Now the cost of being ahead of the curve on mobile is coming down. Demand for developers of apps for iPhones and other smartphones, for instance, pushed developments costs into the six figures for some smartphone applications.
 
SachManya, for instance, has developed a do-it-yourself app maker allowing publishers with no digital training to build a native iPhone, iPad, Android or Blackberry app at prices starting at $299.
 
Yapper (Your App Maker) includes features such as geo-tagging that would be very expensive for newspapers to develop on their own, says SachManya CEO Chintu Parikh, who worked on the launch of Yahoo Mobile in the U.S. and Asia. Yapper’s early customers include Robinson Newspapers, a chain of weekly newspapers serving the Seattle metropolitan area that publishes the West Seattle Herald, and the Palo Alto, Calif.-based Embarcadero chain of weeklies and online news sites.
 
“Both media companies have taken another step going beyond a news app to have better engagement with readers through always-on devices with location awareness,” Parikh says.

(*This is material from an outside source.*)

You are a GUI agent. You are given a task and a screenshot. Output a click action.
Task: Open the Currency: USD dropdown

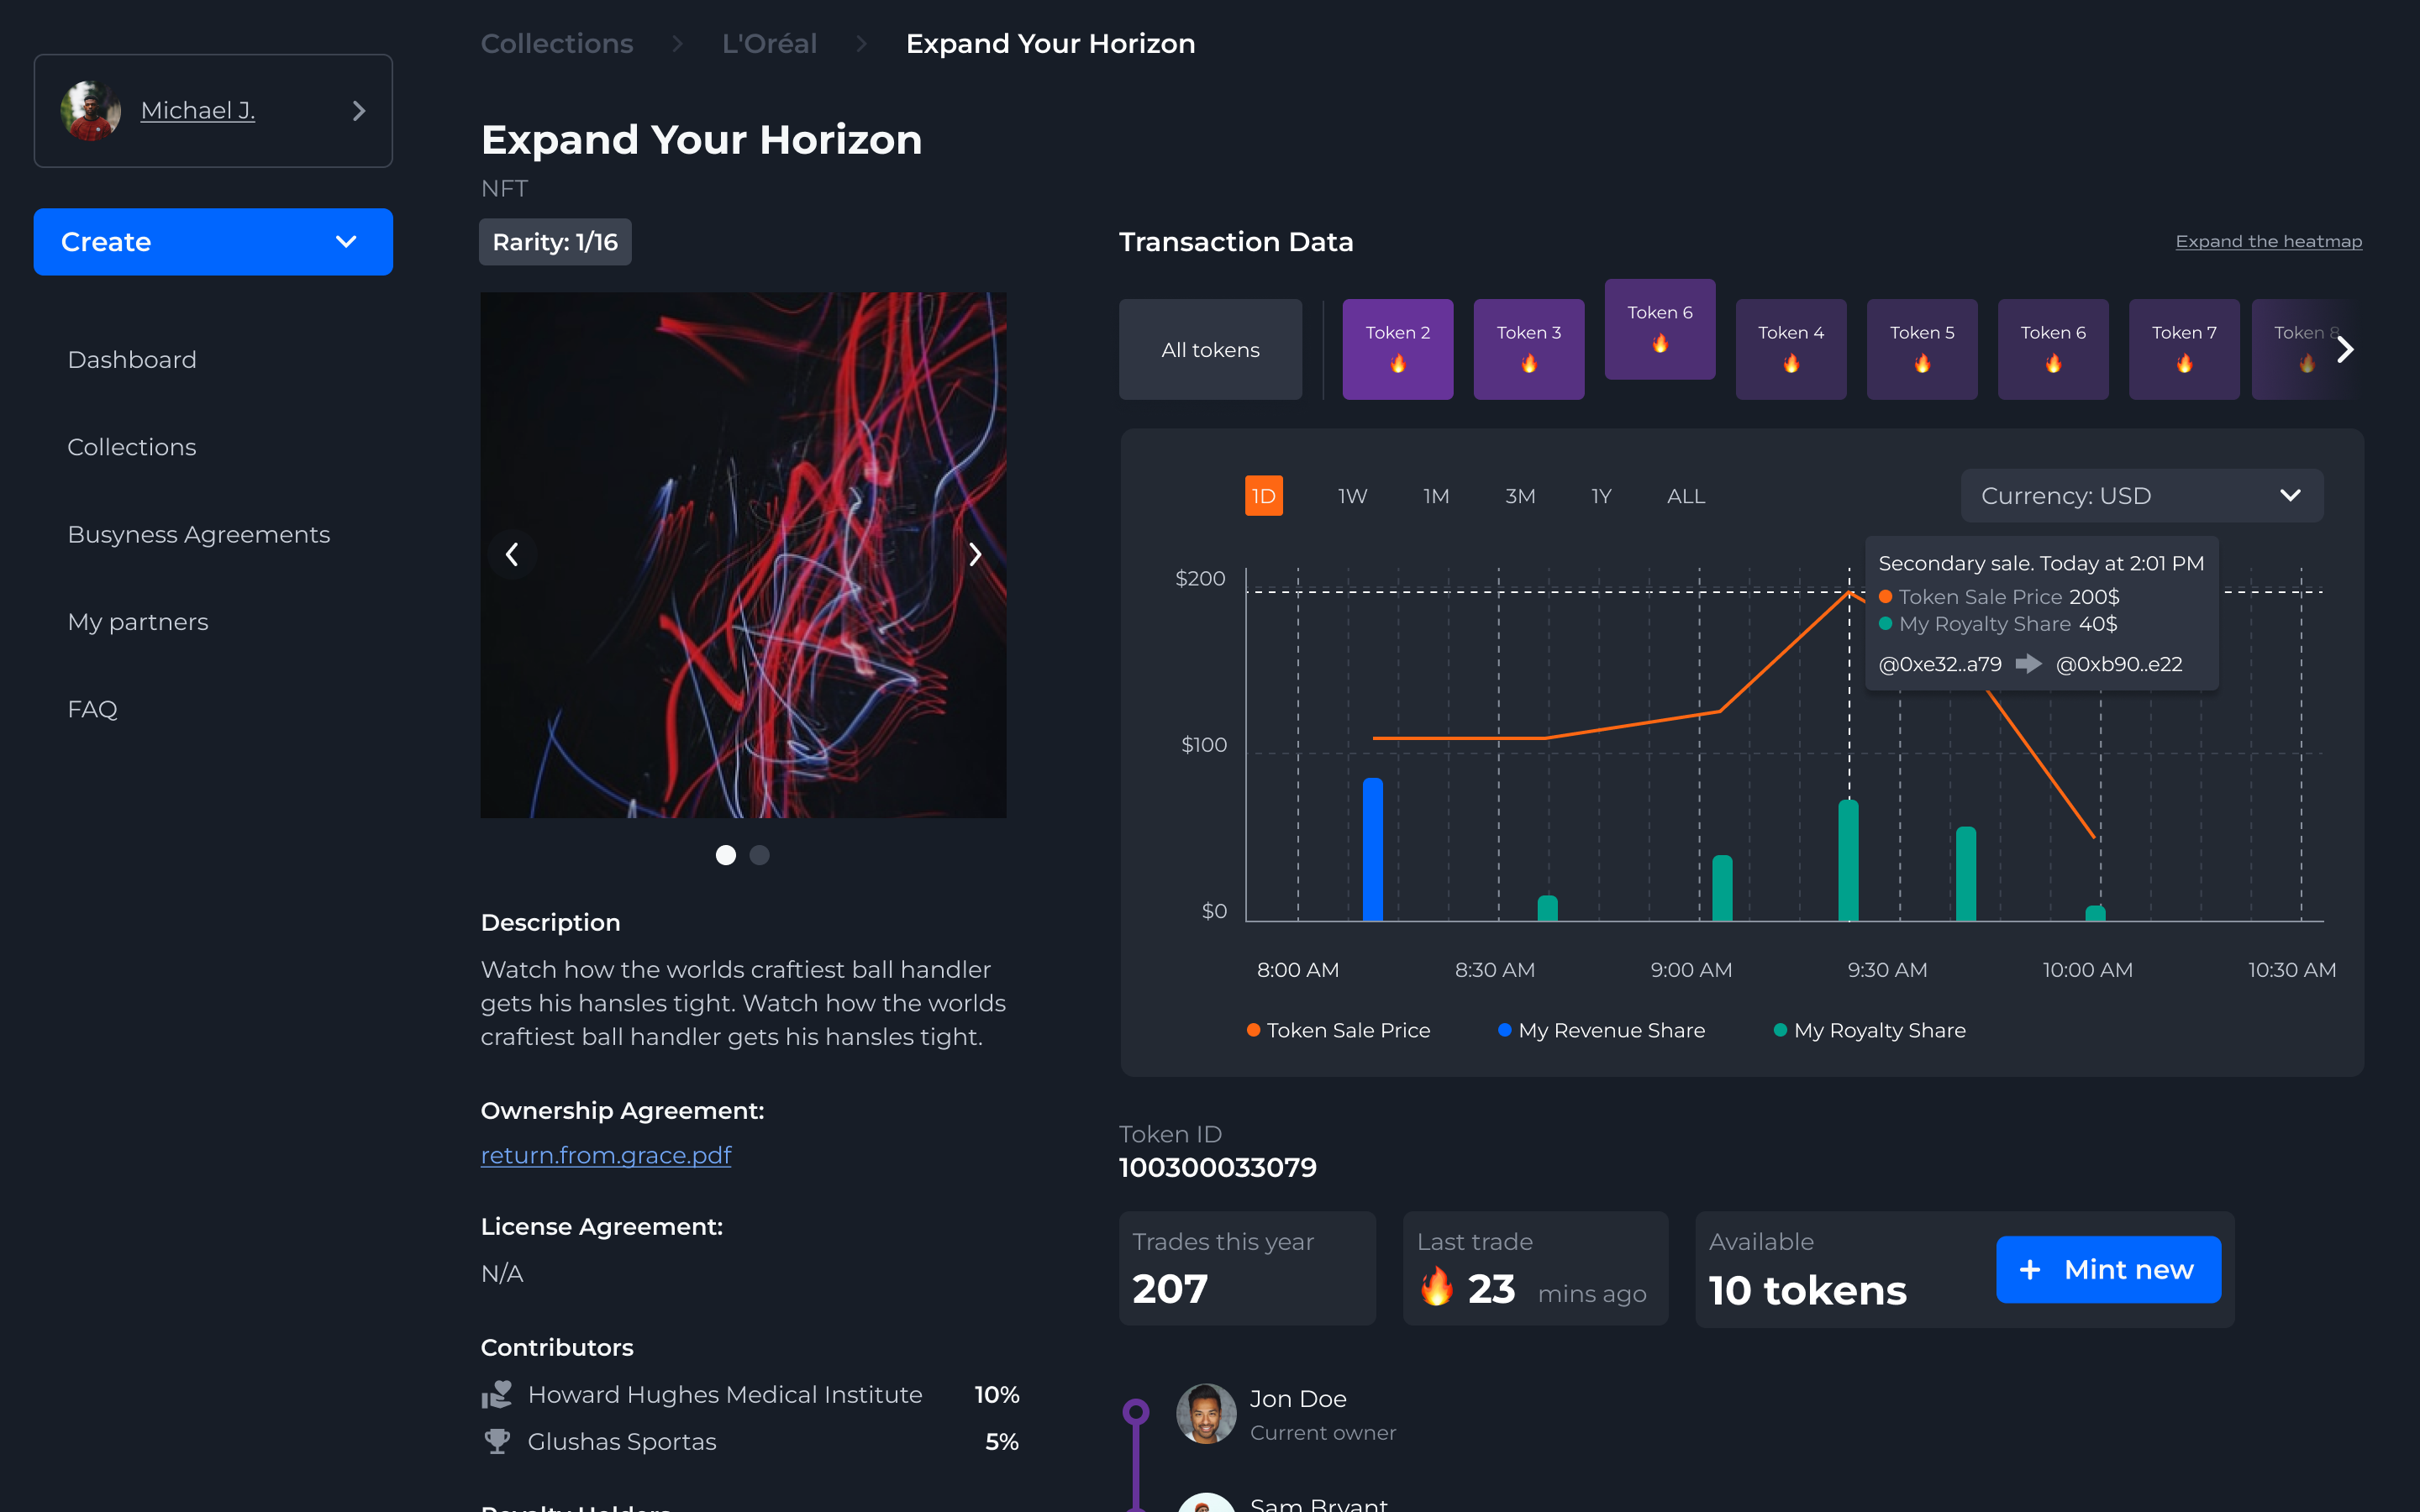[x=2141, y=496]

4. Auctions Bid for Comeback
 
Auctions are hardly a new revenue tactic for newspapers. Even before the Internet, newspapers were launching auctions to deepen trade relations with advertisers, stir some excitement among readers — and pocket some of that transaction cash.  
 
Online newspaper auctions are about as old as the Web itself. Vancouver, B.C.-based CityXpress, for one, has been hosting them for media companies since 1997, and by now some auctions like the Minneapolis Star Tribune’s annual nine-day Golden Gavel event are practically a tradition.
 
But recessions have a way of reviving interest in auctions as retail and service businesses become reluctant to lay out cash for advertising. Auctions give them the option of trading for ad credits, and exposure during the auction through the newspaper online and in print.
 
It’s also a technique for attracting new advertisers. CityXpress, for instance, claims it has introduced more than  60,000 new advertisers to the 400 media partners it has in the U.S. and abroad.
 
One new player in the newspaper and media auction space is Ranger Data Technologies, which created Boocoo, an auction system in which individual ZIP codes are “licensed” to participating newspapers or other media. If the buyer and seller are in the same ZIP, the transaction fee goes to the media partner. If the buyer and seller are from different ZIPs, the media organizations split the fee.
 
Boocoo, launched in June, is not yet charging any fees as it builds traffic and awareness. “This project was never intended, nor could it succeed, as a temporary or quick fix in terms of revenue,” says Ranger Data President and COO Tony Marsella. “This brand-new business, brand-new transactional revenue stream, and wide-open opportunity for local media partners is a long-term play.”
 
Auctions offer newspapers an opportunity to put themselves up for bid, so to speak.
 
One example is Mediabids, the Winsted, Conn.-based company launched in 1999 as an online marketplace for print publications to offer advertising opportunities and for advertisers to ask for “bids” of ad space from the publications.